0
votes

I am trying to build an application that implements a search system over Lucene index. Right now the index is built, I can search for documents over the index and everything seems to be working fine but, when I make a search using a field that is used in many documents, the analyzer only returns some documents. I have tried to make the same search using Luke and is behaving the same way.

i.e: My index have 2 fields:

Field A: An identifier that is unique. Field B: A String.

First Example:

We have 5 documents:

Doc 1: FieldA:1; FieldB:hello world

Doc 2: FieldA:2; FieldB:hello world!

Doc 3: FieldA:3; FieldB:hello world

Doc 4: FieldA:4; FieldB:anything

Doc 5: FieldA:5; FieldB:hello world

When I make a search like "B: hello world" it should returns the documents 1, 3 and 5 but it only returns 1 and 3.

When I make a search like "A: 5" it returns the document 5 and the field B value is "hello world".

Second Example: (one token)

Doc 6: FieldA:6; FieldB:token

Doc 7: FieldA:7; FieldB:token

Doc 8: FieldA:8; FieldB:TOKEN

Doc 9: FieldA:9 FieldB:token

When I search FieldB:"token" it only returns Doc 6 and Doc 9. The only way I can find Doc 7 is searching by its FieldA.

I am using WhitespaceAnalyzer and both Fields are NOT_ANALYZED.

IndexGenerator Main

...

IndexWriter writer = new IndexWriter(directory, new WhitespaceAnalyzer(), true, IndexWriter.MaxFieldLength.UNLIMITED);;
writer.setRAMBufferSizeMB(200);

List<Work> works = getWorks(); //Retrieves the information from the DB

for (Work work: works) {

   Document luceneDocument = createLuceneDocument(work);
   writer.addDocument(luceneDocument);

}
writer.commit();

...

CreateLuceneDocument Method:

private static Document createLuceneDocument(Work work) {

 try {
   Document luceneDoc = new Document();

   ...

   Field id = new Field("ID", work.getId(),Field.Store.YES,Field.Index.NOT_ANALYZED);
   luceneDoc.add(id);

   Field name = new Field("NAME", work.getName(),Field.Store.YES,Field.Index.NOT_ANALYZED);
   luceneDoc.add(name);

   ...

   return document;

   }
   catch (LuceneException e) {
       ...
   }
}

I have noticed that the Documents that are not returned have a low score value.
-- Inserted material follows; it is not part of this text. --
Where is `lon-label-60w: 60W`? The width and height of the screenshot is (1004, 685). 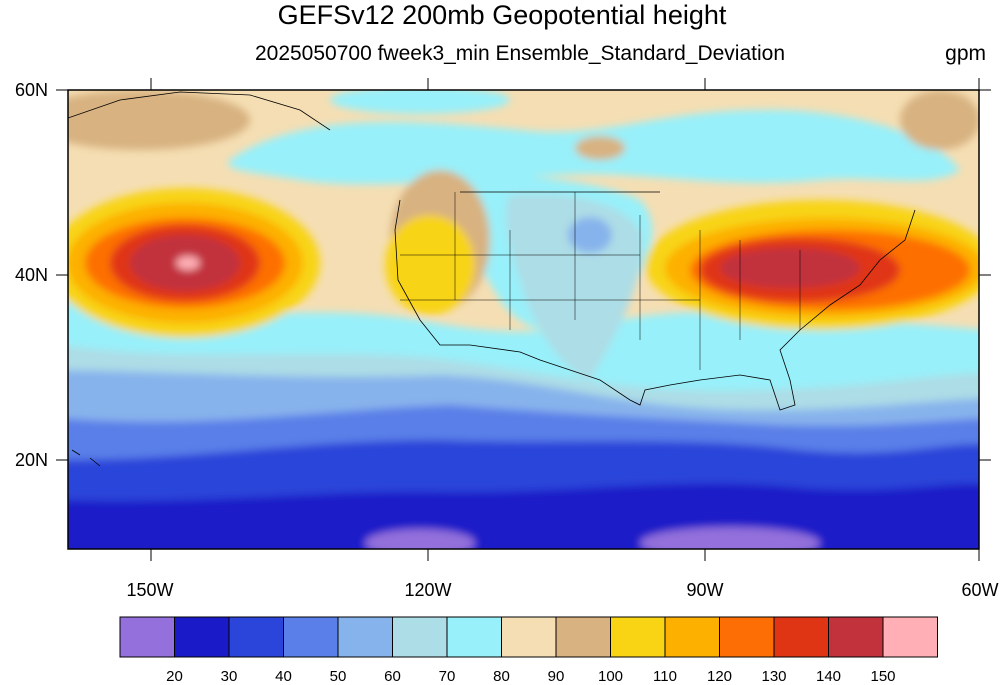 lon-label-60w: 60W is located at coordinates (980, 590).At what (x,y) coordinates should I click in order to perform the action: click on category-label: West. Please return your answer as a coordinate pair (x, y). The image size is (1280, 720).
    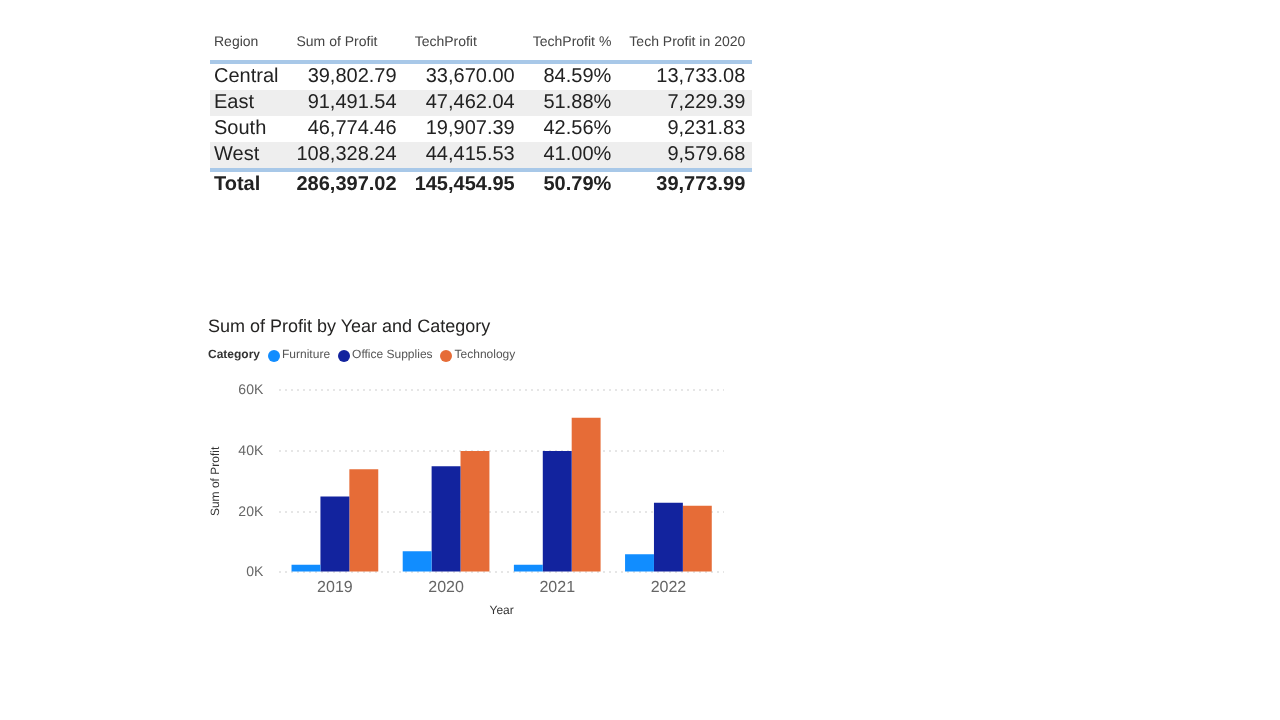
    Looking at the image, I should click on (237, 156).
Assuming that is a problem when the index is created because Luke behaves the same way than the applicacion, what am I doing wrong?

Thanks in advance!

2
I don't see anything in your example which would give rise to such a problem. I also don't understand how can you have a score for a document which is not found with your query. Perhaps some more information would be useful, such as your search code, and some further information on data where this issue is actually occuring?femtoRgon
Thanks @femtoRgon! The example is the easiest way to explain what is happening. The real index has over 12 fields and is way more complex than the example. As I said in the first post, Luke doesn't show the documents even though the fields fulfill the search request. So, the problem should be at the index generation process. I am going to add more information about the index generation.user2993510
Where do you see "that the Documents that are not returned have a low score value"?groverboy
I have 2 fields with the same values, the first field not analyzed in which I have the problem, the second field with tokens and analyzed that works fine. I try to search "hello world" in the first field and I get 2 results, the same search in second field returns 3 fields (following the example). The same happens when I try to search strings with only one token, so the problem is not related about tokens. When I search by this second field I get the Documents that are not returned searching by the first field and all of them have very low score values even though the field value is the same.user2993510

2 Answers

1
votes

I'll just give you my suspicion here, I suppose. You say you are using WhitespaceAnalyzer, but since your fields are NOT_ANALYZED, that analyzer isn't doing anything to the indexed content. They are indexed precisely as they are, as a single token.

If you are indexing the value "hello there", searching with a TermQuery on "hello" won't find anything. Neither will it find anything if you have indexed "Hello", "hello!", or even "hello ". It will be case, punctuation, whitespace, etc. sensitive, and require a match on the entire input. So I suspect, that your un-found document has a problem along these lines.

1
votes

Lucene will resolve the search expression B:hello world to B:hello D:world, an expression of two terms. Here D is the default search field, probably "another Field" mentioned in your comment on @femtoRgon's answer.

I'm guessing the results include documents 1 and 3 because they match on token "world" in field D, but this token is absent from document 5 field D. But this is possible only if the default search operator is OR not AND, because B:hello cannot match these documents.

You may get the results you expect by using a phrase expression: B:"hello world". But you may not; WhitespaceAnalyzer will break this phrase into two tokens when it builds a Query object.

You could get around the problem by usingKeywordAnalyzer for field B, as described in my answer to another question.